Reason: Promo2 is a categorical feature that indicates whether a store is participating in an extended promotion. Since it is a binary variable (1 or 0), imputing missing values with the mode ensures we reflect the most common scenario, which is often either participation or non-participation.
5. Promo2SinceWeek and Promo2SinceYear (Numerical)
Handling: Imputed using the mean.
Reason: These features represent when a store started participating in Promo2. If a store is missing this data, it likely wasn't participating. However, to avoid dropping these rows and since they are related to the timeline of promo participation, the mean provides a balanced approach, especially when modeling how promo participation affects sales.
6. PromoInterval (Categorical)
Handling: Imputed using the mode.
Reason: PromoInterval is categorical, representing the months when promotions are active. Since this field is related to regular promotion schedules, the mode ensures that missing values reflect the most frequent promotional intervals observed.

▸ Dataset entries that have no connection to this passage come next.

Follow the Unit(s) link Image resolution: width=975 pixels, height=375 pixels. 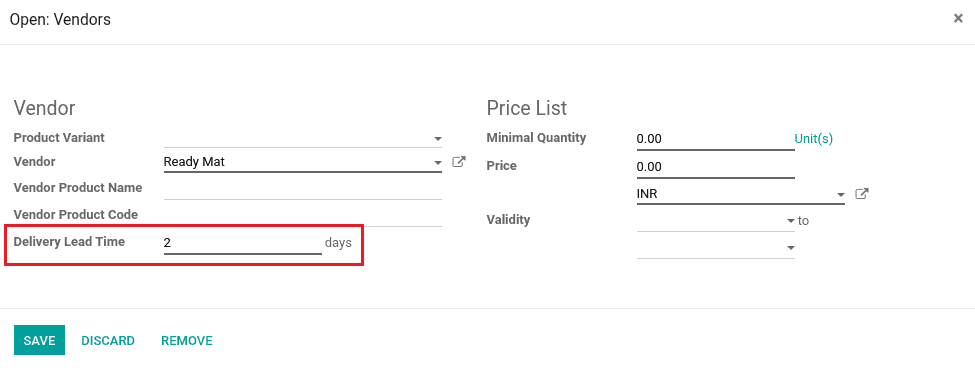click(x=813, y=139)
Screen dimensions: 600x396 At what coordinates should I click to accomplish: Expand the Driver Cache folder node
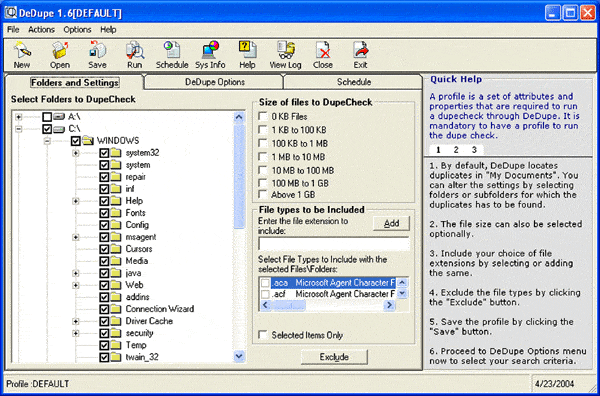tap(75, 321)
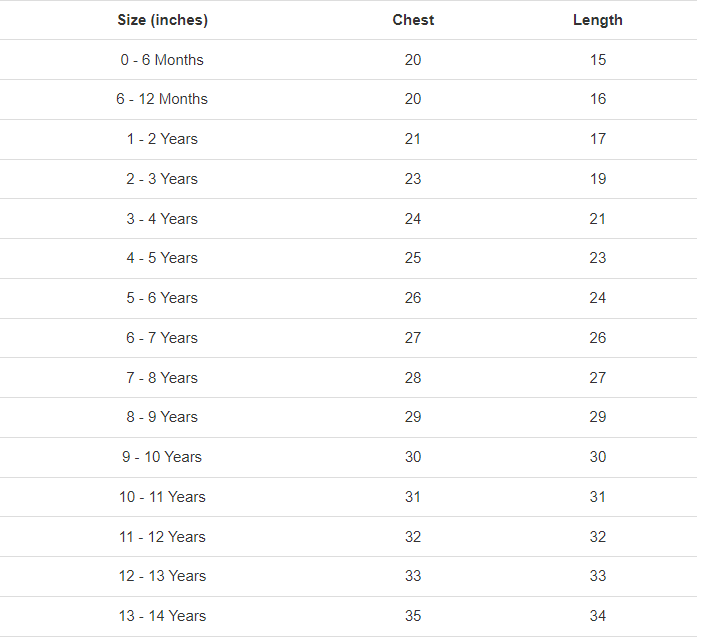
Task: Click length value 15 for 0 - 6 Months
Action: pyautogui.click(x=597, y=60)
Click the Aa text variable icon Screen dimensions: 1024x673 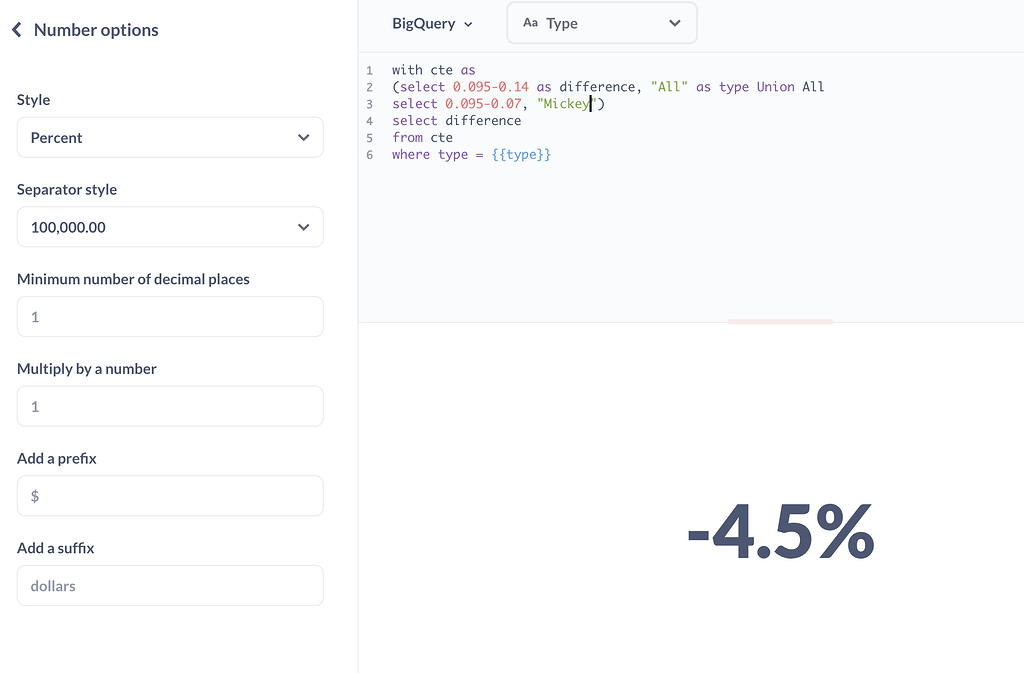[530, 22]
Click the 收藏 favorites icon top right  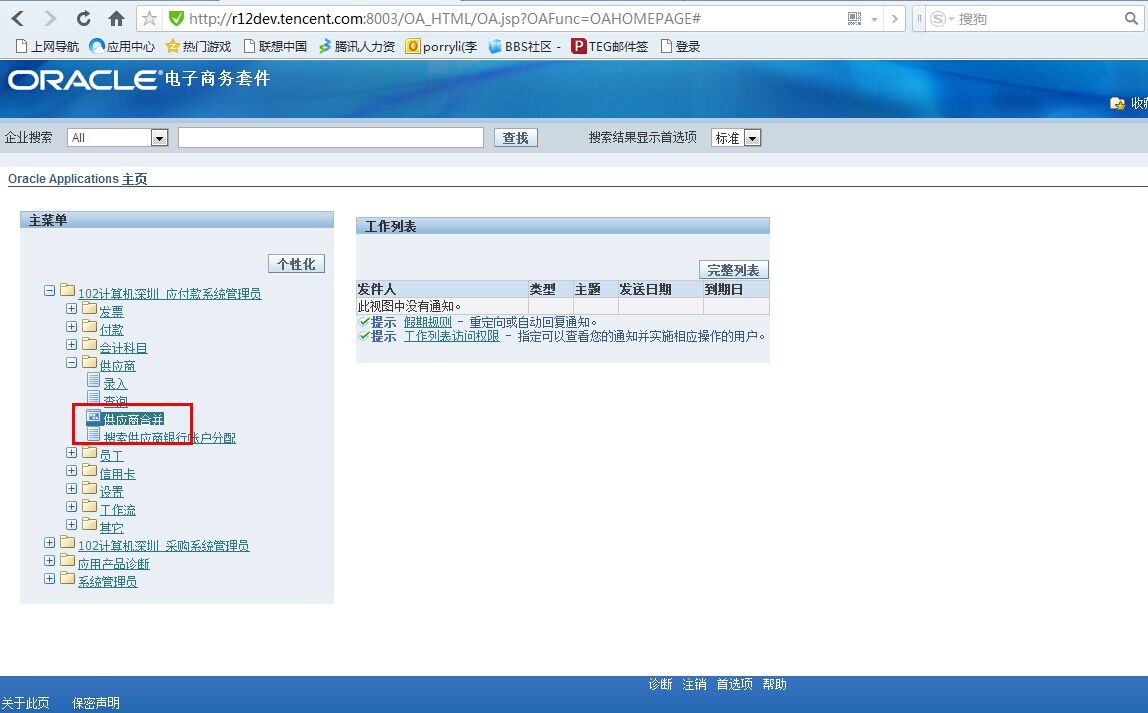[x=1117, y=103]
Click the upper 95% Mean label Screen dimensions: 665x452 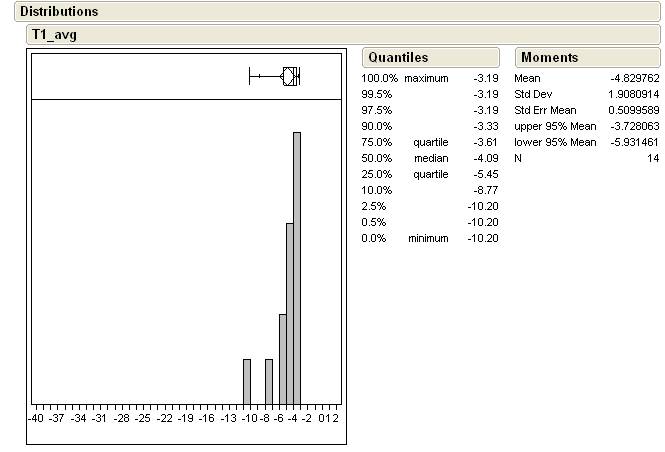pyautogui.click(x=554, y=126)
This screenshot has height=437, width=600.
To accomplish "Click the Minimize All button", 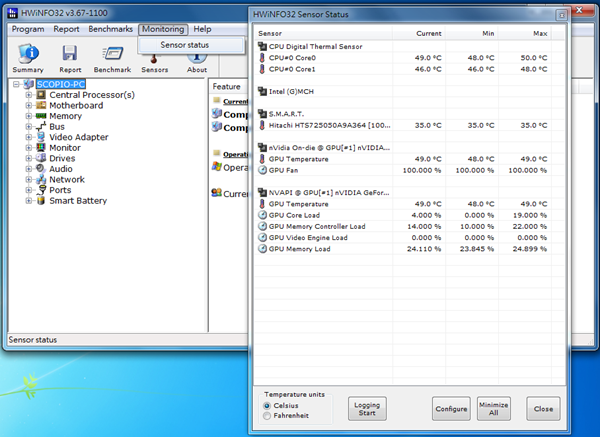I will click(494, 409).
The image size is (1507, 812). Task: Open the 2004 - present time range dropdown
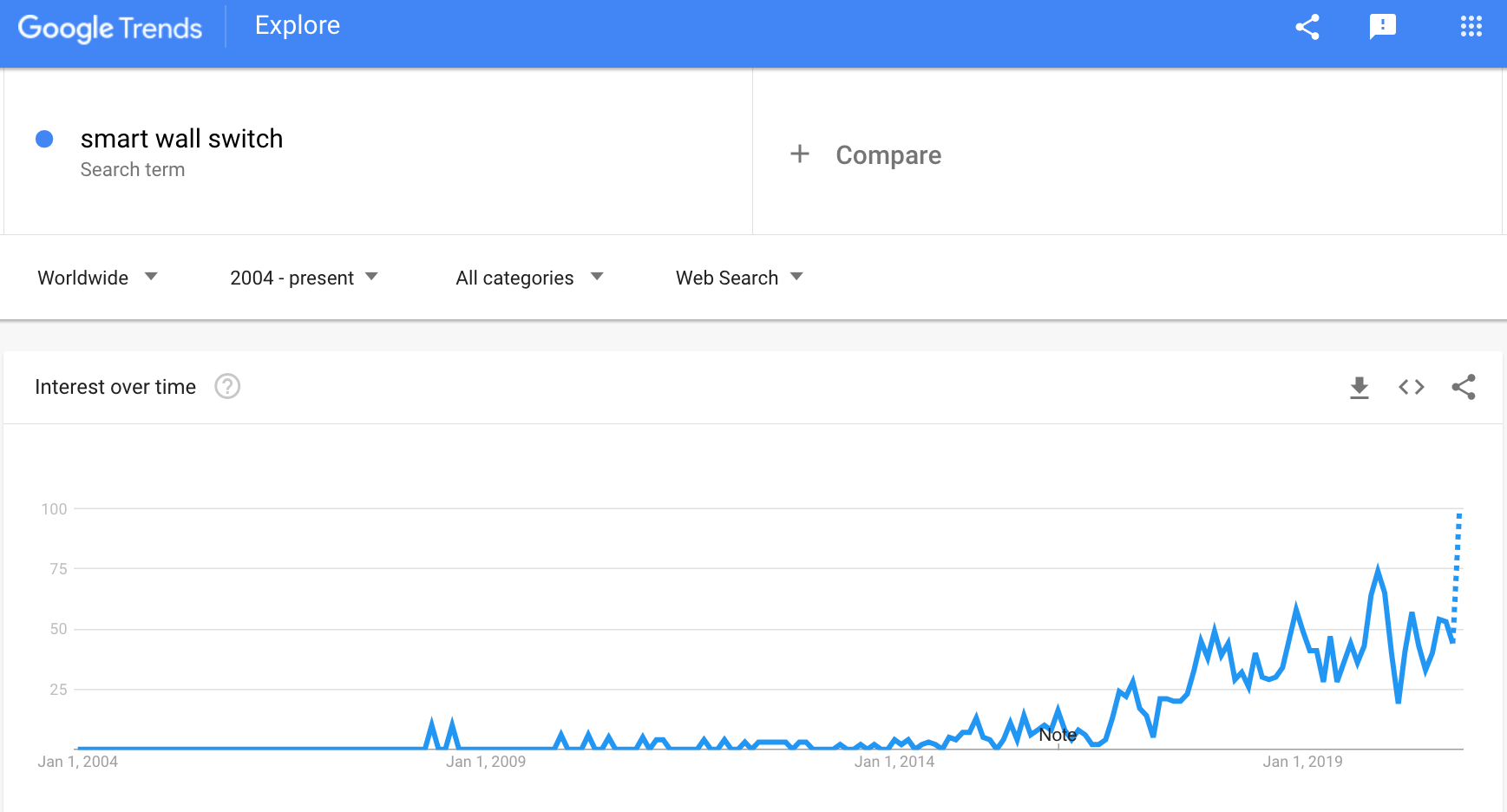(x=304, y=278)

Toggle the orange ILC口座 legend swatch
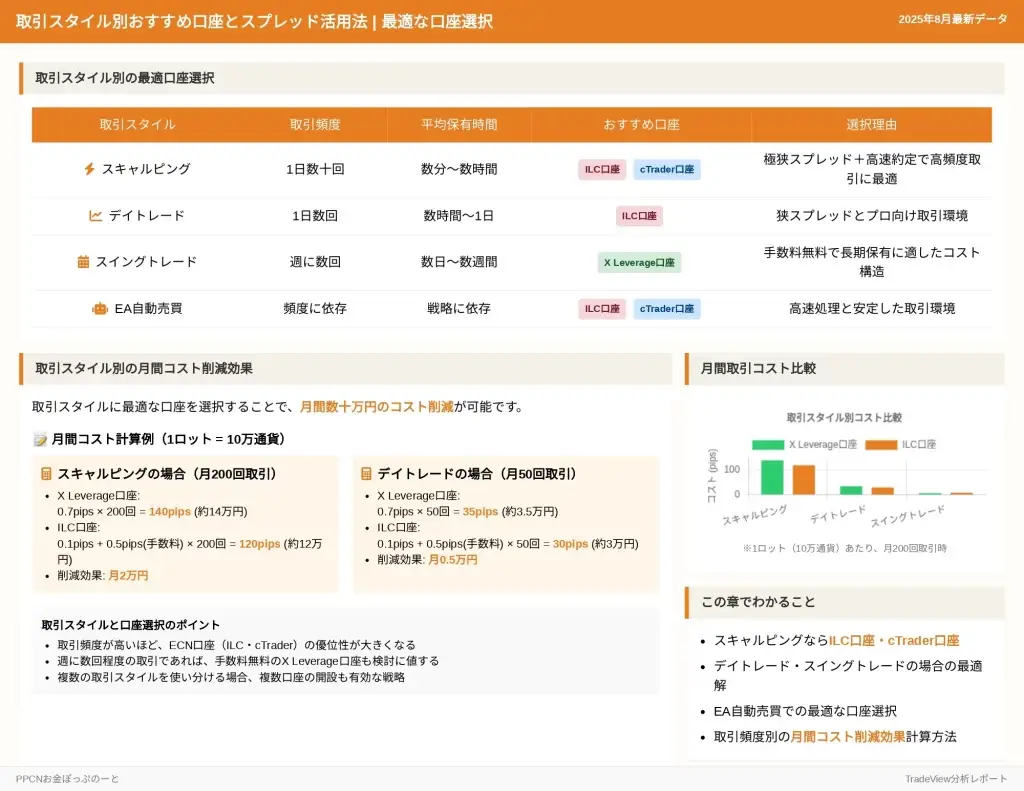click(881, 444)
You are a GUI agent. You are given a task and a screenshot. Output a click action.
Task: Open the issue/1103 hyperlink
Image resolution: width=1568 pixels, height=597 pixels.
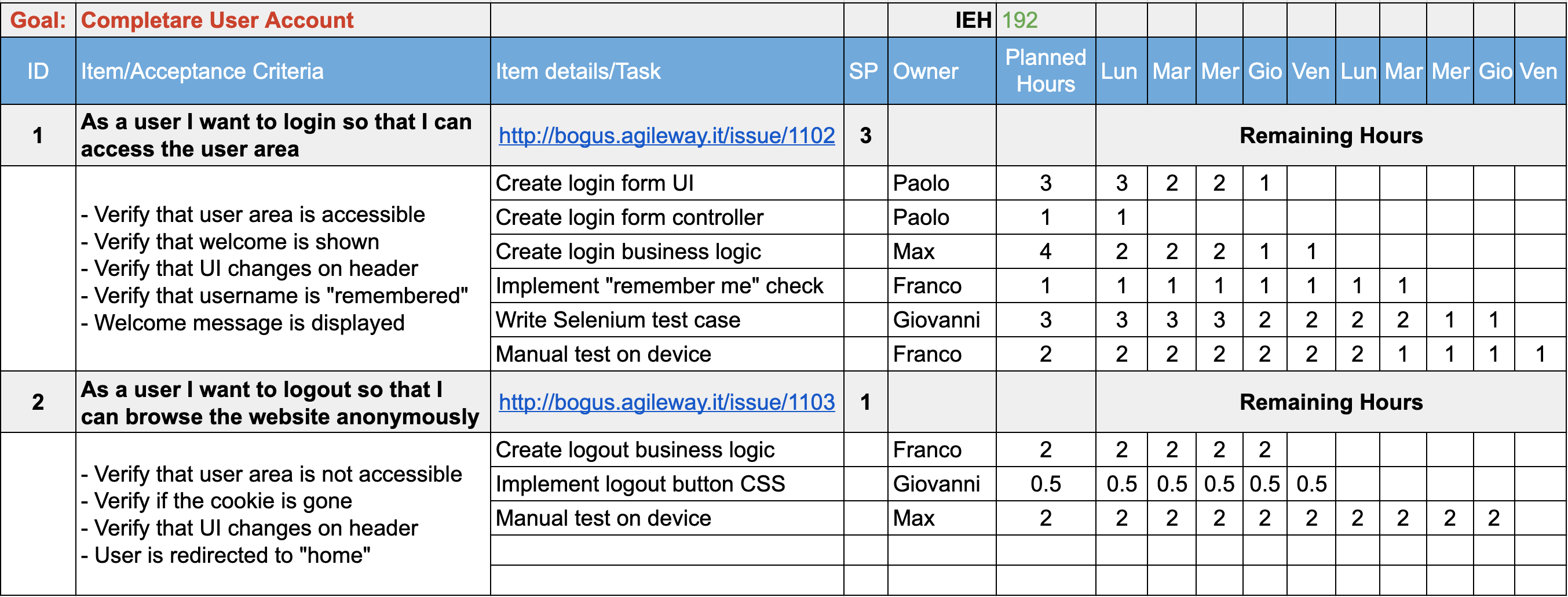(x=667, y=402)
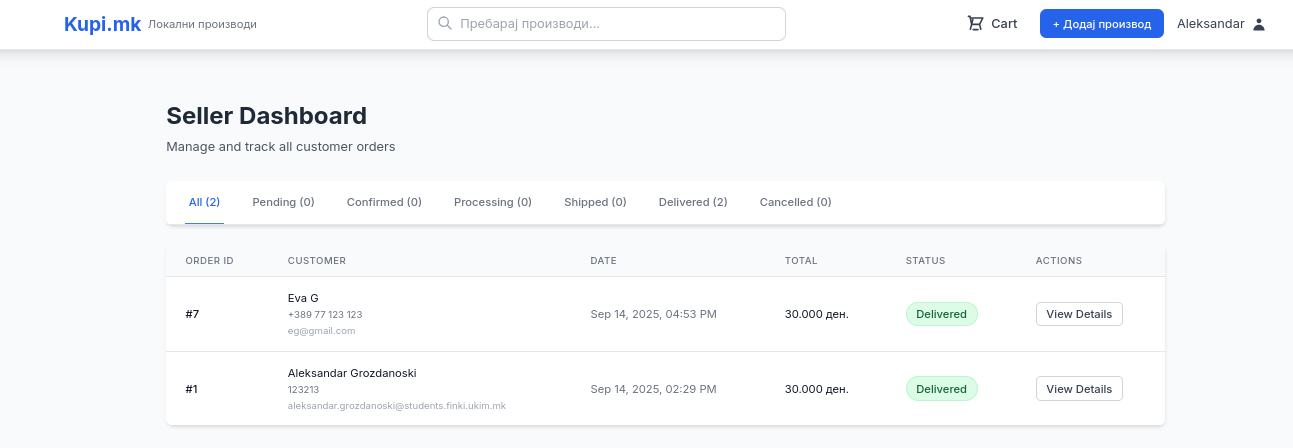Screen dimensions: 1293x448
Task: Select the Cancelled (0) tab
Action: [x=795, y=202]
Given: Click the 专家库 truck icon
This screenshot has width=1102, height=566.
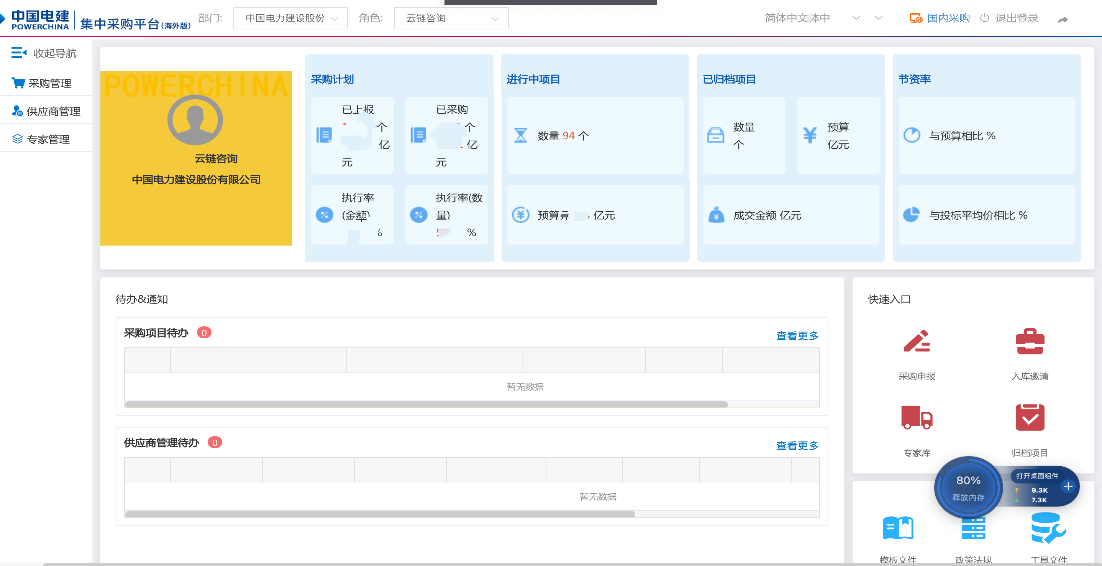Looking at the screenshot, I should point(917,418).
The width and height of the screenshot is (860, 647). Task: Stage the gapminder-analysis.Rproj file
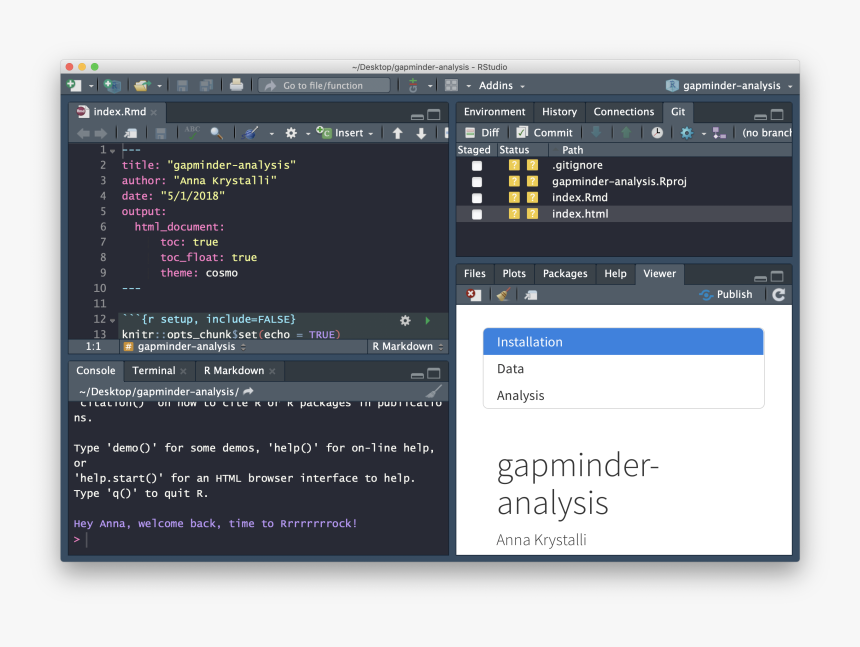click(x=477, y=182)
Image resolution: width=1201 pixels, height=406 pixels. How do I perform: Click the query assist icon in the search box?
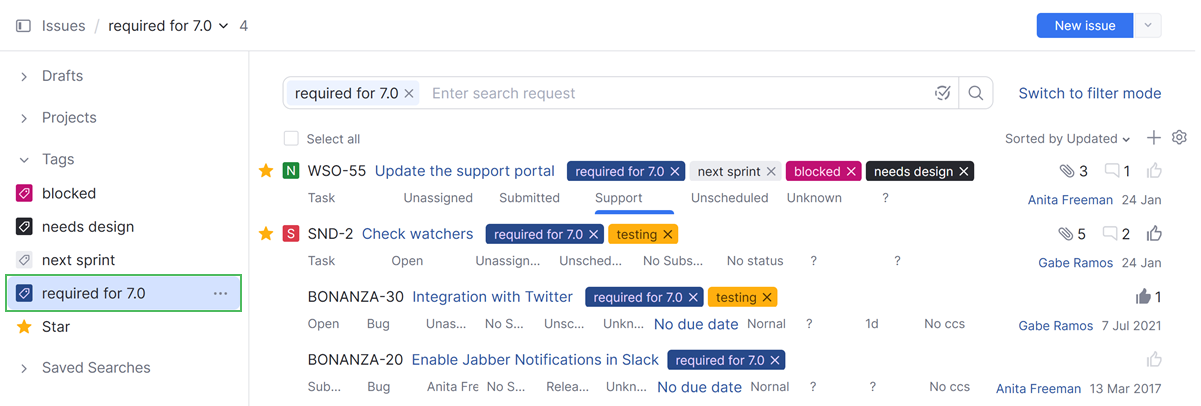(942, 93)
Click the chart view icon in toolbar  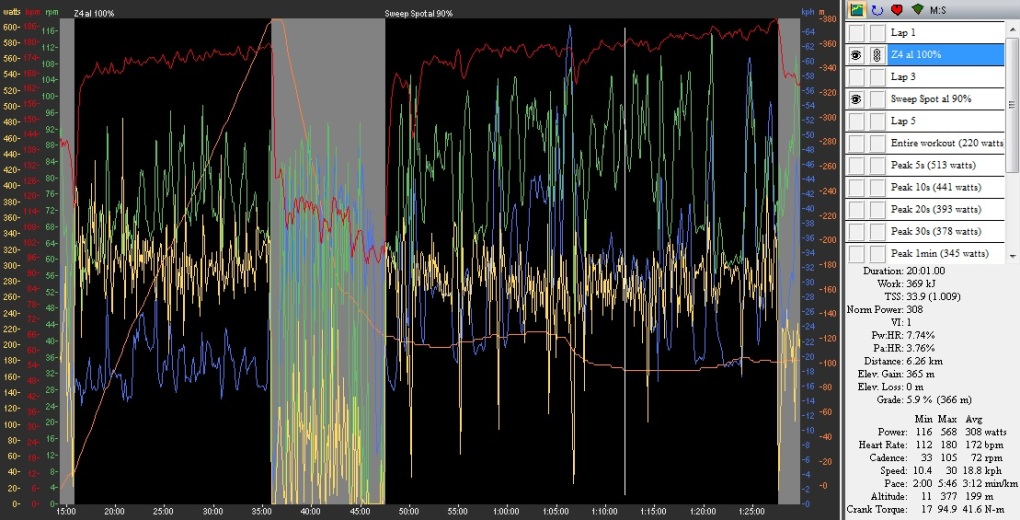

--------------------------------------------------------------------------------------------------------------------------------------------------------------------------------------------------------------------------------------

For these missing values, the mean is selected for numerical columns to capture central tendencies, ensuring that extreme values do not heavily influence the imputation. For categorical variables, the mode is used to represent the most frequent characteristic, thereby maintaining consistency with the majority of the data. This strategy minimizes the bias introduced by missing values while preserving the overall distribution of the data.